Fittipaldi described students who win full college scholarships, students who join clubs and the National Honor Society, and students who paint murals and organize events.
“You’re going to have bad kids wherever you go, but it’s taken care of,” she said. The students might talk back to her sometimes, but most of them want to behave and do well, she said.
The Burger King Scene
Residents of Southbridge Towers complain regularly of disruptive teenagers hanging out in front of the Fulton St. Burger King after school. The students, a handful of whom come from several other local schools in addition to Murry Bergtraum, are noisy, unruly and occasionally violent, neighbors say.
Community Board 1 wants to meet with Esmilla to discuss solutions to the students’ behavior, but Esmilla declined invitations. She is wary about meeting with the community board after a contentious meeting in her office last spring. Esmilla invited one Southbridge Towers resident, but 10 people showed up uninvited. “I got attacked,” Esmilla said.
“She was talking to them, but everyone was bombarding her,” said Fittipaldi, who also attended the meeting. “It’s hard to hold a meeting when you have everyone screaming.”
Paul Goldstien, an aide to Assembly Speaker Sheldon Silver and a Southbridge resident, told C.B. 1 last week that he’s speaking with the D.O.E. about arranging a meeting. Esmilla said she would discuss any potential meeting with the D.O.E.
Christen called Esmilla “one of the most, if not the most, beloved principals I’ve ever known. Kids just adore her — she’s so outgoing, so genuinely concerned.”
But, Christen said, there are limits to what Esmilla can do.
“The principal does not have any control over students once they leave the school building,” Christen said. “It has to be done by the police…working as close as they possibly can with her.”
On a recent afternoon, several days before Wednesday’s fight, students poured out of Murry Bergtraum, chatting on their cell phones and plugged into iPods. Couples held hands or argued and groups of boys swung their backpacks and tossed snowballs.
Many students headed for the Burger King, where four police officers and two Southbridge Towers security guards waited. Apparently dissuaded from loitering, the teenagers either ate inside or took their food with them, unwrapping burgers as they continued down Fulton St.
“If the police aren’t here, [the students] start fights, squabbles, they harass tenants,” said Duane, a security supervisor for Southbridge Towers who did not want to give his last name. “It’s mostly Murry Bergtraum. They try to say it’s not, but it’s mostly them.”
“The students that the neighborhood sees on Fulton and Gold represent a very small portion of students,” Esmilla said. She said the students are from other local schools as well. Even Feinberg, a spokesperson for the entire school system, suggested the Fulton problem could be blamed on several schools, including Bergtraum.
Anibal Monegro, an 11th-grader from Brooklyn, was waiting for his friends outside of Murry Bergtraum. He likes to walk around the Seaport area after school.
“They tell us to go straight home, but I should be allowed to eat where I want to,” Monegro said. He prefers Wendy’s over Burger King, not just because of the police posted in front of Burger King, but also because the food at Wendy’s is better, he said.
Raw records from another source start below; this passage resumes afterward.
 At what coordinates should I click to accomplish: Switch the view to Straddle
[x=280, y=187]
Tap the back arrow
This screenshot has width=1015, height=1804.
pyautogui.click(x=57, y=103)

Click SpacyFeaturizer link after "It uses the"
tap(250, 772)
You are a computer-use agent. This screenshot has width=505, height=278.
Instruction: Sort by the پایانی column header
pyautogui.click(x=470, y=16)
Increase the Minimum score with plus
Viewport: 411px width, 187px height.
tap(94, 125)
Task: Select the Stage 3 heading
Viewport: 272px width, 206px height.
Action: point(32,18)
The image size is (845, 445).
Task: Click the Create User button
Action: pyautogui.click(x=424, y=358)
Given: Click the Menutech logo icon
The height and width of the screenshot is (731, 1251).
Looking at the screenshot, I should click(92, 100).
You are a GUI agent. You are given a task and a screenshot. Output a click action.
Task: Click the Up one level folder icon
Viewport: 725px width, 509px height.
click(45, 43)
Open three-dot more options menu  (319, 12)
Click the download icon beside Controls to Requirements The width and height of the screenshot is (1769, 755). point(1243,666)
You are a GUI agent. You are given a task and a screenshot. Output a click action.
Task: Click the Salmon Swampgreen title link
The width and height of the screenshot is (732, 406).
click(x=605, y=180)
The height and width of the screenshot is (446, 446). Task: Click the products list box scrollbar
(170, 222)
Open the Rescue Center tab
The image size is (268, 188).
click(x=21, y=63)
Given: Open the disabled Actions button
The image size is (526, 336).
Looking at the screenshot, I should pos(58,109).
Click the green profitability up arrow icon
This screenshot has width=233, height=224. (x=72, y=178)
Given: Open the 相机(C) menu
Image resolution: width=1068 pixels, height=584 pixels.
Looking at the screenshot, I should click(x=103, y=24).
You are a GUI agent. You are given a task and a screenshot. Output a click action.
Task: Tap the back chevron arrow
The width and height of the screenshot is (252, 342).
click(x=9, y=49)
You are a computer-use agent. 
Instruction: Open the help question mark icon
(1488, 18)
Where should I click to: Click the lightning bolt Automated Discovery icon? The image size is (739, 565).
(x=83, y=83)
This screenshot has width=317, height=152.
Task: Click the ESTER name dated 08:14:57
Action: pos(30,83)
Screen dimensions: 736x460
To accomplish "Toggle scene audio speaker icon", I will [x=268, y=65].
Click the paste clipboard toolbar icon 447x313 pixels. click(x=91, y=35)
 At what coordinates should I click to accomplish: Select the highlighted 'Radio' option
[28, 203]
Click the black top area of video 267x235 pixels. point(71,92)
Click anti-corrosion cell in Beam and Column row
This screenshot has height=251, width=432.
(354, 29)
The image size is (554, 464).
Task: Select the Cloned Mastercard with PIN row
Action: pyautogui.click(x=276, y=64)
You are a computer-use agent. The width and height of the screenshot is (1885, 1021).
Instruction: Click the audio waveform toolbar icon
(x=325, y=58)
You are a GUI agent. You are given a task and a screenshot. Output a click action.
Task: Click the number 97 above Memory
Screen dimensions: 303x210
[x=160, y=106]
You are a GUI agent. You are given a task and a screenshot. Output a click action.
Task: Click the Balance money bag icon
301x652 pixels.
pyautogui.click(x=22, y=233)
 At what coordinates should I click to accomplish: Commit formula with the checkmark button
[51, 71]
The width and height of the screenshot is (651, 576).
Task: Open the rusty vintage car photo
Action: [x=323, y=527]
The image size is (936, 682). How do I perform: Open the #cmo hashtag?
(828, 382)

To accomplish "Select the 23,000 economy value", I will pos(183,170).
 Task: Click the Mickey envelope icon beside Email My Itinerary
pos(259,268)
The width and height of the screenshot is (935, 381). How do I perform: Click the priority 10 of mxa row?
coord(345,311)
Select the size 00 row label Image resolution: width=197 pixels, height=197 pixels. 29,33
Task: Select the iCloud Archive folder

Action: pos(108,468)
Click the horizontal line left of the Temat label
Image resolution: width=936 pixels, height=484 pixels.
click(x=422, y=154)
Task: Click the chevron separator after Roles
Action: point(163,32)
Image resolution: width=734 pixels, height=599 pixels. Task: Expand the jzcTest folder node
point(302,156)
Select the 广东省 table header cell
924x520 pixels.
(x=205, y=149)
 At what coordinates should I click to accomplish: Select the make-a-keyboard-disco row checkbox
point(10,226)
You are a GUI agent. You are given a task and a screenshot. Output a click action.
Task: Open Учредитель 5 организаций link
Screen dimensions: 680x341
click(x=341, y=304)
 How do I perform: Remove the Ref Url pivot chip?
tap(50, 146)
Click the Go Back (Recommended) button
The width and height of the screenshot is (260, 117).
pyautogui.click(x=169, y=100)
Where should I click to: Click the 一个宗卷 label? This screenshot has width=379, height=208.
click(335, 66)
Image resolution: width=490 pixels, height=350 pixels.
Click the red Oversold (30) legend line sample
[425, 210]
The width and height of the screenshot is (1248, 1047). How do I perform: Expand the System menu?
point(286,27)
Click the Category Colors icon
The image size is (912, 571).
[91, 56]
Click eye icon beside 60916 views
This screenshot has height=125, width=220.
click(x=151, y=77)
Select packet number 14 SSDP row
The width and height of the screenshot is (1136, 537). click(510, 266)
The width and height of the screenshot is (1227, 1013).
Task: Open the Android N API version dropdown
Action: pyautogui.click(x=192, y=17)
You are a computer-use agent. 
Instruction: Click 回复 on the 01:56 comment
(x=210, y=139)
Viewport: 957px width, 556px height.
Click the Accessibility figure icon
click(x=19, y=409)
Wunmi Aregbesola walked out of Burger King with a friend, carrying a bag of food. The 11th grader from Brooklyn called Burger King her “hangout spot,” and said problems only happen when it’s warmer outside. Even then, she said students fight with their fists, not guns, and no one gets seriously hurt.
Although she thinks Murry Bergtraum is overcrowded and some of the teachers “just don’t care,” Aregbesola likes the school. It’s the fourth high school she has attended and she means to stay, then go on to college and study public relations. “It’s a good school,” she said.
Christen, who founded the Futures and Options internship program through the Downtown Alliance, retired in April and is looking to get involved again in Murry Bergtraum. “I’m sad,” Christen said of the changes at the school. She hopes to create a committee of school personnel and community members to brainstorm ways to get Murry Bergtraum back on track.